Derelict land previously home to a cement works was bought for £34m by the corporation in 2019, with the intention to build densely on the 309-acre site around the station. Fast-forward to today and the building potential has been stripped down to just 86 acres after Natural England dropped an arachnid-shaped bombshell on the garden city.
The presence of rare jumping spiders led to the scrubland being granted Site of Special Scientific Interest (SSSI) status. Its designation meant building work had to be shelved, with the government-funded Natural England declaring that 'sustainable development and nature recovery must go hand in hand'.
HS1 Ltd, the company which runs the high-speed train line, warned that the 'designation will in effect void the whole purpose behind the construction of Ebbsfleet's station', yet the battle to overturn the ruling was lost.
Piper says: 'We objected quite strongly to the designation. But it was made clear there was no right of appeal, so we soon decided there was little we could do to change that. Some of the money was written down.'
As a result of the SSSI designation, which effectively bans any future development, the land's value plummeted to £9m – and the sum of that lost government cash is a hefty £25.2m. It also means around 1,300 homes have been wiped from the Ebbsfleet masterplan, along with a vast entertainment resort planned to rival Disneyland.
Prime Minister Sir Keir Starmer waded into the debate earlier this year when he lambasted the spider dilemma for blocking his party's housebuilding drive. 'The dream of home ownership for thousands of families is being held back by arachnids,' he wrote in a Telegraph column.
'It's nonsense. And we'll stop it,' he declared. Yet stripping land of its SSSI designation is easier said than done.
Lessons for Labour
The Government has pledged to build 12 new Ebbsfleets, of at least 10,000 homes in size. More than 100 proposals have been submitted to the Government's 'New Towns Taskforce', which will review options and announce winners in the summer. No specific locations of the bids have been announced, but most are from the South East, South West, East and London. How does it avoid these future garden cities from going the way of Ebbsfleet?

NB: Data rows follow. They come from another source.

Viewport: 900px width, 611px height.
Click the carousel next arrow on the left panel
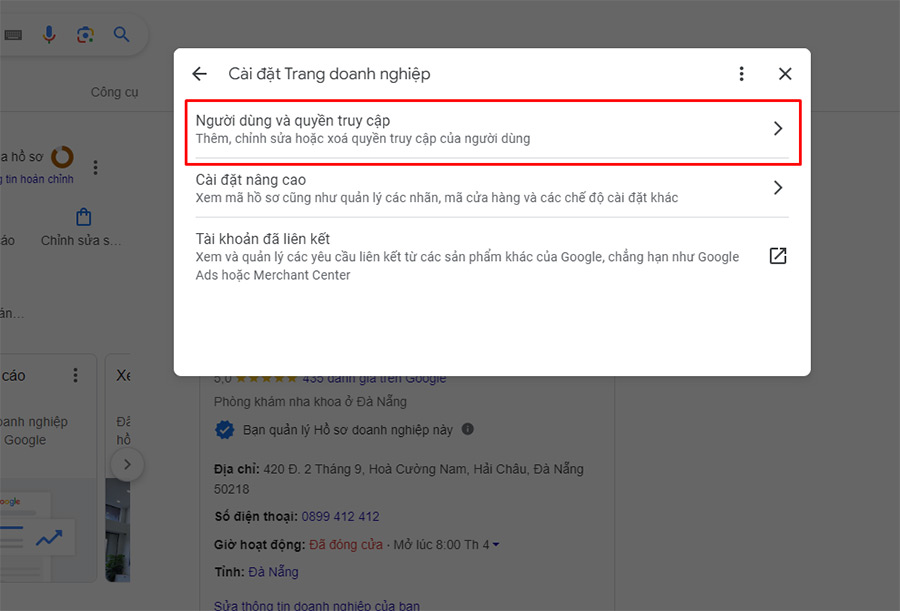coord(128,464)
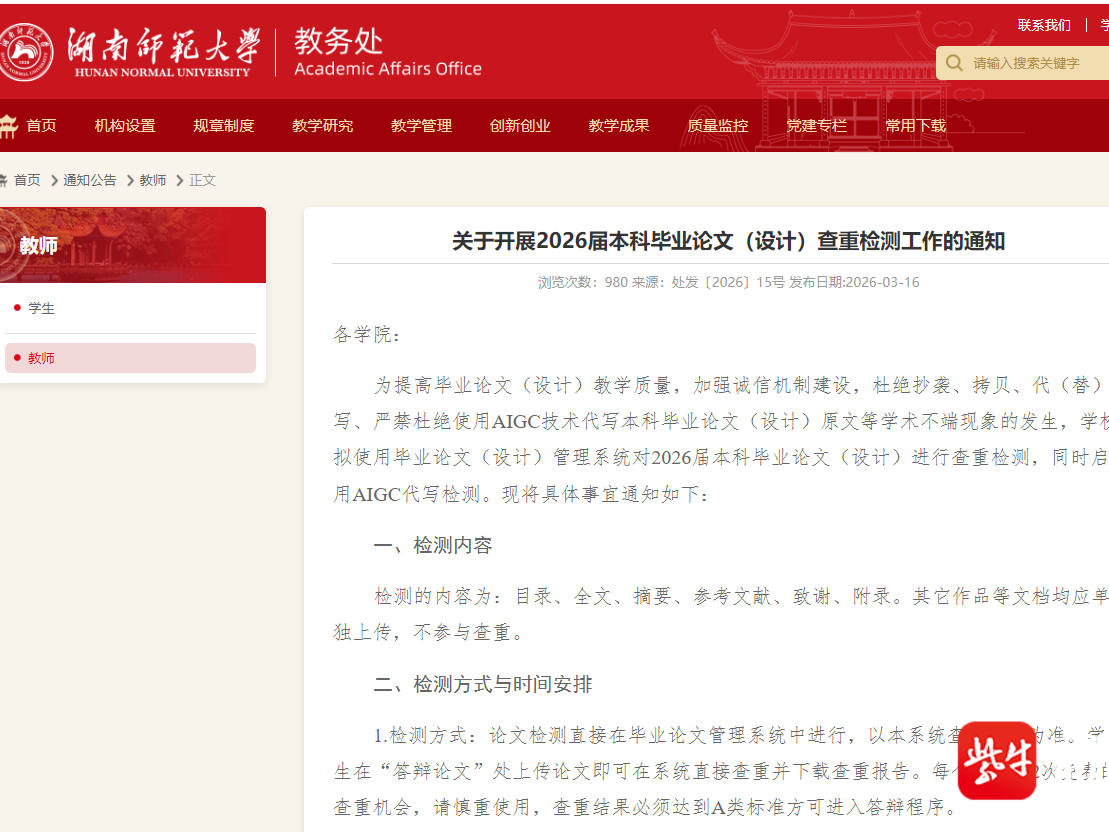This screenshot has height=832, width=1109.
Task: Click the Hunan Normal University logo emblem
Action: [27, 52]
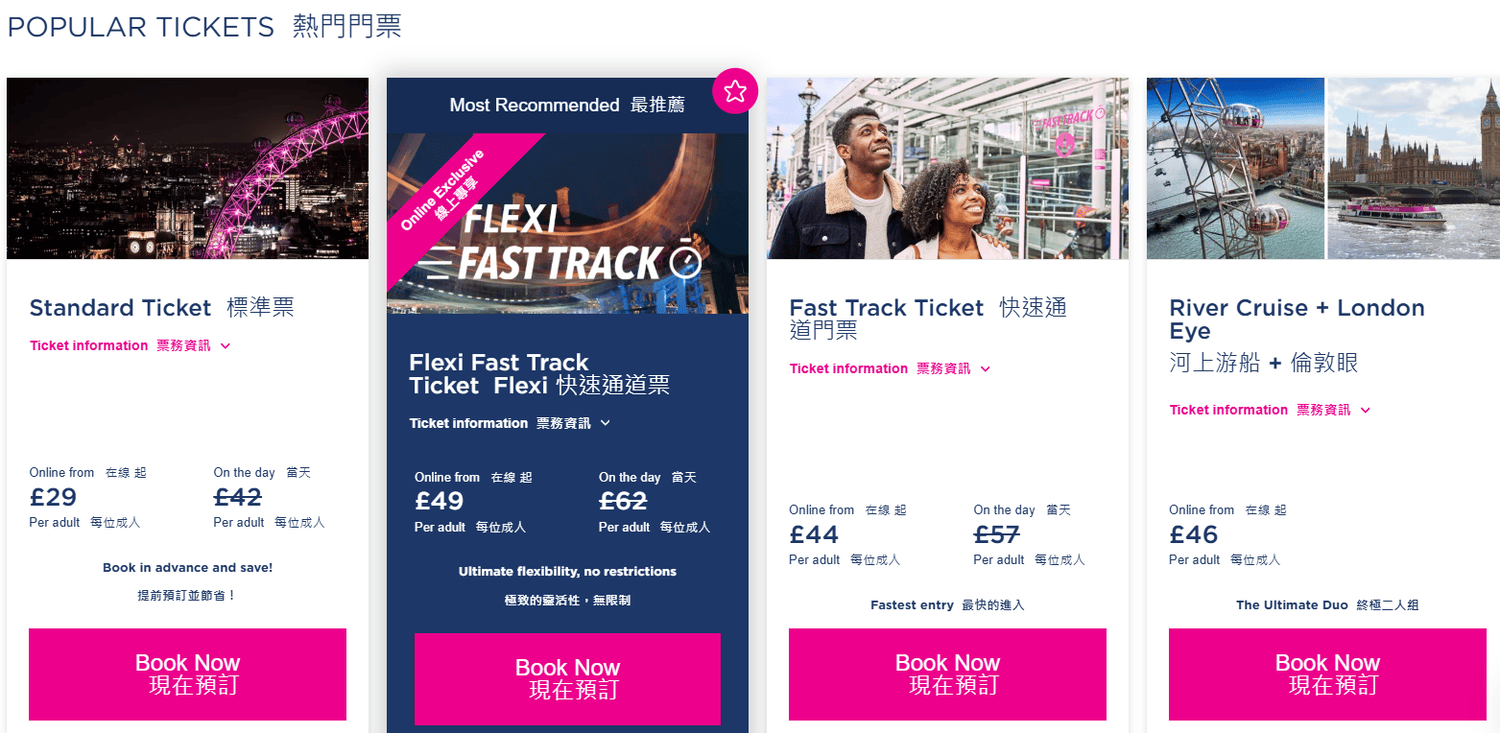
Task: Book the Standard Ticket now
Action: 187,674
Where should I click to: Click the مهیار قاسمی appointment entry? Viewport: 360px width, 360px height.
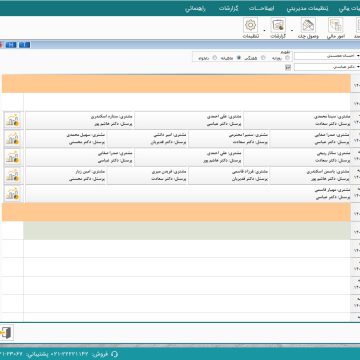(x=188, y=194)
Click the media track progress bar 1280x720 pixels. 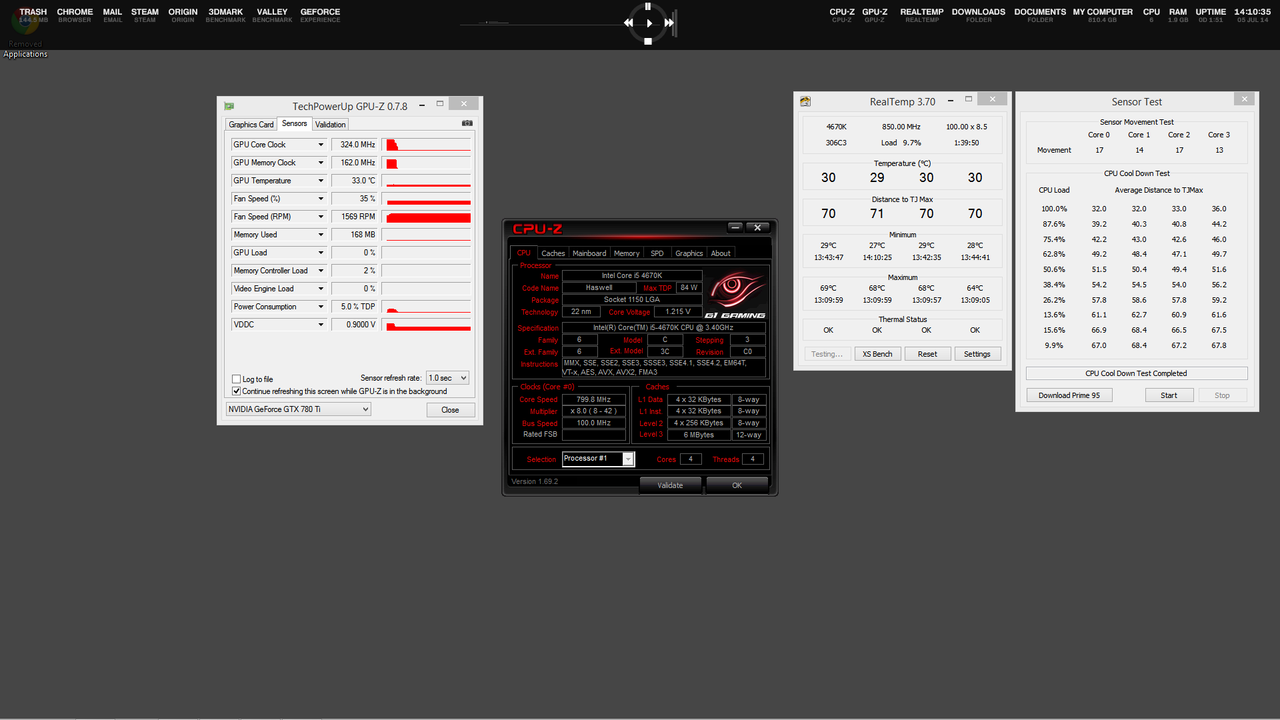point(540,22)
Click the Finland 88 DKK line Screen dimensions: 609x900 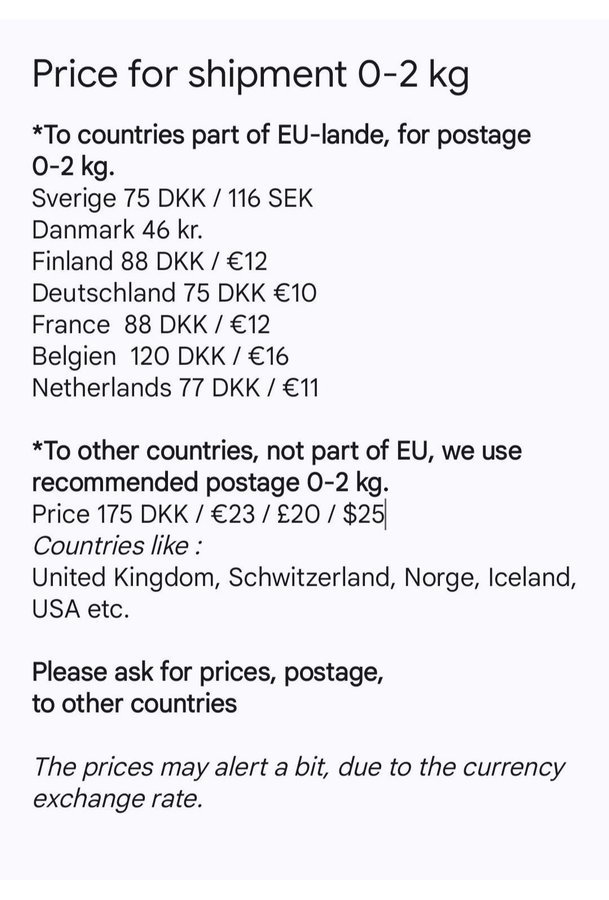[x=150, y=261]
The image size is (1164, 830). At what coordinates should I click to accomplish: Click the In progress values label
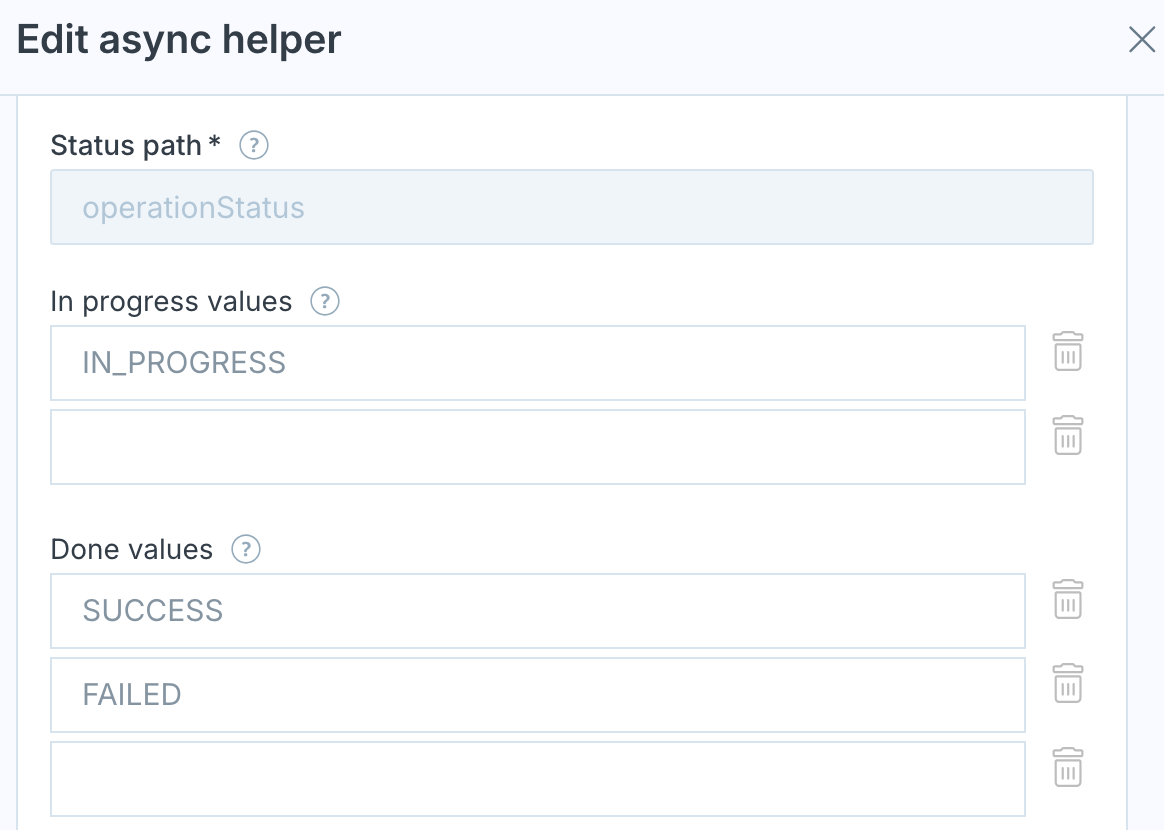tap(171, 302)
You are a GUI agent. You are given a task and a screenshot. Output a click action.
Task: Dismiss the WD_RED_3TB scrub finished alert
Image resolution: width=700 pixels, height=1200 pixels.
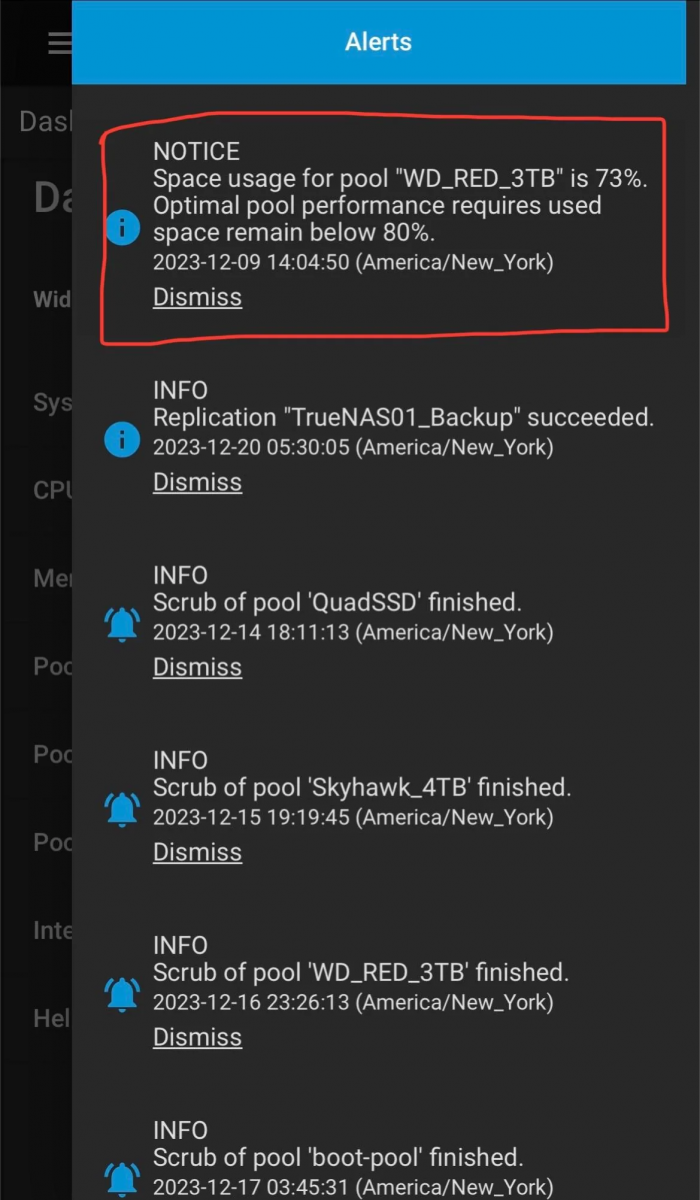(x=197, y=1037)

It's not yet known if arm's-length development corporations will be set up for each location. They were used in post-war new towns like Milton Keynes, and by Lord Heseltine to successfully rejuvenate dilapidated parts of London, Liverpool and Manchester in the 1980s and 1990s.
Writing for the Adam Smith Institute think tank, Labour MP Chris Curtis has urged the Government to 'cut through red tape, streamline planning and empower development corporations'.
'We have seen what can be achieved when bold action is taken – Milton Keynes and the London Docklands are a testament to that,' he said. 'Now we must apply that same determination again, ensuring that Britain embraces a spirit of ambition and gets building.'
The new towns plan is part of Labour's manifesto pledge to ramp up housebuilding and deliver 1.5 million homes by the end of this Parliament. The target, which the Government is falling shy of, is deemed unachievable by critics. Yet Piper backs the proposal.
'It's ambitious but I think you've got to have a target to aim for, otherwise you don't change behaviours,' he says. 'It's absolutely right to be highly ambitious.
'It's easy to deliver quality housing on small sites, working with niche builders and top-quality architects. The big challenge is getting volume housebuilders to produce that level of quality, which is obviously what the Government would want.
'I think we've done that successfully here, we have a mixture of housebuilders – Barratt, Persimmon, Redrow, for example – all delivering homes.'
House prices in Ebbsfleet average £400,000 according to Rightmove, making it 'a relatively affordable place for the South East', according to Piper.
Residents in neighbouring areas such Swanscombe and Greenhithe have complained of a strain on local services and traffic as a result of the emergence of Ebbsfleet. There have also been issues with local residents being unable to send their children to the town's new primary school as places were originally filled by those living further afield.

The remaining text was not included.